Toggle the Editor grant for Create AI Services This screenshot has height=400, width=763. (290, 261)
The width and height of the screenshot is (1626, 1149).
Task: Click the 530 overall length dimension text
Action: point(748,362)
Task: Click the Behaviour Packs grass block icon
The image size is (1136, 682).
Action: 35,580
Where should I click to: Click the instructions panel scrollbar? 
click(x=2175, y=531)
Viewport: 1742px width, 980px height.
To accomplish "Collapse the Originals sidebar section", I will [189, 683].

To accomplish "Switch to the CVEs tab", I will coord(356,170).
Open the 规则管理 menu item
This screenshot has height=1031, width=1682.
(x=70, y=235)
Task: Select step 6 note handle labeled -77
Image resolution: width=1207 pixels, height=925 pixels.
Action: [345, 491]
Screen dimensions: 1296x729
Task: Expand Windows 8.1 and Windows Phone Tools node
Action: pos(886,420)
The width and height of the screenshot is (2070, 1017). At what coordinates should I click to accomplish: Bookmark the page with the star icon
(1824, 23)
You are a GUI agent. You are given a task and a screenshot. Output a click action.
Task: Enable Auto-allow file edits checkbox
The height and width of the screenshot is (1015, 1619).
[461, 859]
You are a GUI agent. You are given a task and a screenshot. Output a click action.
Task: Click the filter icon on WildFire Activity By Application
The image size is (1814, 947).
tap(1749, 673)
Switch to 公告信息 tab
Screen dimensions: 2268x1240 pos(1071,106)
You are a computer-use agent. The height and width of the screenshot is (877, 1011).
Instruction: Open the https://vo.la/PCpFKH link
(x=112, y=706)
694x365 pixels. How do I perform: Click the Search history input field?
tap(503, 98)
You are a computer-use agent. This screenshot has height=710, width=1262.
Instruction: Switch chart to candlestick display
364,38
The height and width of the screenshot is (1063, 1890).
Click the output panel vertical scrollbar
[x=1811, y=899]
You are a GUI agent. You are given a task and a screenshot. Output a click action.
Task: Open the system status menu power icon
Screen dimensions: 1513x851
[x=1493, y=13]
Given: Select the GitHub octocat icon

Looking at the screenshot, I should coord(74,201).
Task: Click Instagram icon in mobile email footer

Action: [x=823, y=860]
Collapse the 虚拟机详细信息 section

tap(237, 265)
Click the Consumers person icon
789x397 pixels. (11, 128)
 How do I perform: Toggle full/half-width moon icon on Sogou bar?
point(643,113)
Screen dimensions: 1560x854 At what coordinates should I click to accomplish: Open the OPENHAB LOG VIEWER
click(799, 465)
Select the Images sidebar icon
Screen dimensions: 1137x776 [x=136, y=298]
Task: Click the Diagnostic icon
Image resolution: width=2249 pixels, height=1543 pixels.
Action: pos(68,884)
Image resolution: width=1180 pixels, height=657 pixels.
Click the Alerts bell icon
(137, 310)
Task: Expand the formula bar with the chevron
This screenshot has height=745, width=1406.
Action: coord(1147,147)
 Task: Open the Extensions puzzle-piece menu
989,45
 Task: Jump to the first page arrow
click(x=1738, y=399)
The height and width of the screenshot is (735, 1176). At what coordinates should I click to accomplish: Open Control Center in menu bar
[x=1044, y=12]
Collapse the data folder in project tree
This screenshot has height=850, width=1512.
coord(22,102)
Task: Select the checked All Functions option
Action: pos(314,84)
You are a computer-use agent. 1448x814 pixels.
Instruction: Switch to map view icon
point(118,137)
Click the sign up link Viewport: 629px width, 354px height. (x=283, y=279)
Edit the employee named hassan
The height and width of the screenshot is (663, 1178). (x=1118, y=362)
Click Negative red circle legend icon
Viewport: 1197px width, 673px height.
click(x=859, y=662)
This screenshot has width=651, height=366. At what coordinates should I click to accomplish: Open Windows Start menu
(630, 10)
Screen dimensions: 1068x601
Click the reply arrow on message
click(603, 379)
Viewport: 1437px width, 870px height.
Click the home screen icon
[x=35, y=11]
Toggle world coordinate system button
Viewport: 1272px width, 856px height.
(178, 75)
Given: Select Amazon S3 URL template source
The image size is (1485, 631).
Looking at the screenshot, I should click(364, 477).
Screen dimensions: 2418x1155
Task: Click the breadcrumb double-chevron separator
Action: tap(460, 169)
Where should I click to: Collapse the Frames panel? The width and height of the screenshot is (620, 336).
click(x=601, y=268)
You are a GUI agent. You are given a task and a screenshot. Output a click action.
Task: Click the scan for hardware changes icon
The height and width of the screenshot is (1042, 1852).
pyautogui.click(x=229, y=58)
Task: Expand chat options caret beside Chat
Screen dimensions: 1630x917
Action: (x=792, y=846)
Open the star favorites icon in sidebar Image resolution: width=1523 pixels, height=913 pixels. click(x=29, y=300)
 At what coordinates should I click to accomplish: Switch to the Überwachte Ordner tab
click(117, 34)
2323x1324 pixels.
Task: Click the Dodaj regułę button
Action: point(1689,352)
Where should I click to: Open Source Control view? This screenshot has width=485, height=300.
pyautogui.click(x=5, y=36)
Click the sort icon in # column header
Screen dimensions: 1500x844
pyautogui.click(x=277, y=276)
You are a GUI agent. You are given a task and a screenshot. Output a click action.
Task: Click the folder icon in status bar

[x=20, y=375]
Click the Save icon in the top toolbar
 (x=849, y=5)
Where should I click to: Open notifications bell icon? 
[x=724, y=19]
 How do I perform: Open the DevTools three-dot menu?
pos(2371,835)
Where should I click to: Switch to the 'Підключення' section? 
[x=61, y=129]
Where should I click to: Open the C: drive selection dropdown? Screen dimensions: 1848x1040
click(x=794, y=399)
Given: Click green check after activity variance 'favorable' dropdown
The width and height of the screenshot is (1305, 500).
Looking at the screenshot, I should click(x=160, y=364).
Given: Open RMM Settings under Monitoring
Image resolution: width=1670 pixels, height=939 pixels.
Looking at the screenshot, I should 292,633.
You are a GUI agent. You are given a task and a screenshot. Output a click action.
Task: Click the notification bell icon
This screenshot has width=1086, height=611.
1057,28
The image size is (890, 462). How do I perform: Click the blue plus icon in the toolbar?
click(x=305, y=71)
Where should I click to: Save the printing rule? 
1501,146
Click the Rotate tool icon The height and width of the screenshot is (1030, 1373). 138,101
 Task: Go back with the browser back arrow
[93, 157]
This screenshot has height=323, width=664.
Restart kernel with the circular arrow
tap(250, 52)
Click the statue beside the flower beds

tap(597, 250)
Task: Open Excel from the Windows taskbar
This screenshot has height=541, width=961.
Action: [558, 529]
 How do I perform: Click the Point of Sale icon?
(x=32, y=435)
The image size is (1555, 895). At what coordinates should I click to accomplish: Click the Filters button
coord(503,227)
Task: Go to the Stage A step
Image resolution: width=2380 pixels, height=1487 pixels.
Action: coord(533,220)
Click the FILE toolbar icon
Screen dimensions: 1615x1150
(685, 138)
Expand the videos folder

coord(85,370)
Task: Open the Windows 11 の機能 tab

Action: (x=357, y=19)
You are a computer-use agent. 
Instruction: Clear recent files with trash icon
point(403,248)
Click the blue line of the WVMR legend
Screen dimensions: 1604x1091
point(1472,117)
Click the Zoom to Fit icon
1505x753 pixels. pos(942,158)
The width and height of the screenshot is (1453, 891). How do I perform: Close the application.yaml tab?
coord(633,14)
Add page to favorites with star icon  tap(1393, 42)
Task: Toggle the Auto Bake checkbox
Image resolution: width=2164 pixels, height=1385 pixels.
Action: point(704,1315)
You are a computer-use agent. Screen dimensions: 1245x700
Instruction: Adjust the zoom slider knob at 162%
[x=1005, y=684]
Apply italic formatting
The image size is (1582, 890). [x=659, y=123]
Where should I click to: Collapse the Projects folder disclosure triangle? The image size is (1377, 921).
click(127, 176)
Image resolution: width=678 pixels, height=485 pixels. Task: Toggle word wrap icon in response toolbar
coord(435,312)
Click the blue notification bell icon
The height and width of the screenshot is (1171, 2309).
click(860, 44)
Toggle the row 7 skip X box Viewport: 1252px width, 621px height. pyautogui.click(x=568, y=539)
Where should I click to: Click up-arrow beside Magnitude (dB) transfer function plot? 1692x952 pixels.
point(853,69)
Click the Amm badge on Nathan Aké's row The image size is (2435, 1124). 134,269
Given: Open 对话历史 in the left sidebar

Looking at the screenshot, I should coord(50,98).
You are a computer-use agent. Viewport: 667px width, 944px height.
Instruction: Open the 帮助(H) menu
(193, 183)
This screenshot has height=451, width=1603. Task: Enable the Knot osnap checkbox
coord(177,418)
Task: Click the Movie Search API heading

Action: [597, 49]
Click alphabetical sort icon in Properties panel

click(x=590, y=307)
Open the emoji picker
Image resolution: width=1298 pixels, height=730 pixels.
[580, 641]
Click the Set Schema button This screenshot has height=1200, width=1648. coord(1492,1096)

********

TASK DIRECTIONS: Each line from the start of the records through the line holding "Task: Click the Behaviour" must be returned exactly; nothing else belongs in the answer.

TASK RESULT:
Toggle the Editor grant for Create AI Services This screenshot has height=400, width=763. (290, 261)
The width and height of the screenshot is (1626, 1149).
Task: Click the 530 overall length dimension text
Action: point(748,362)
Task: Click the Behaviour Packs grass block icon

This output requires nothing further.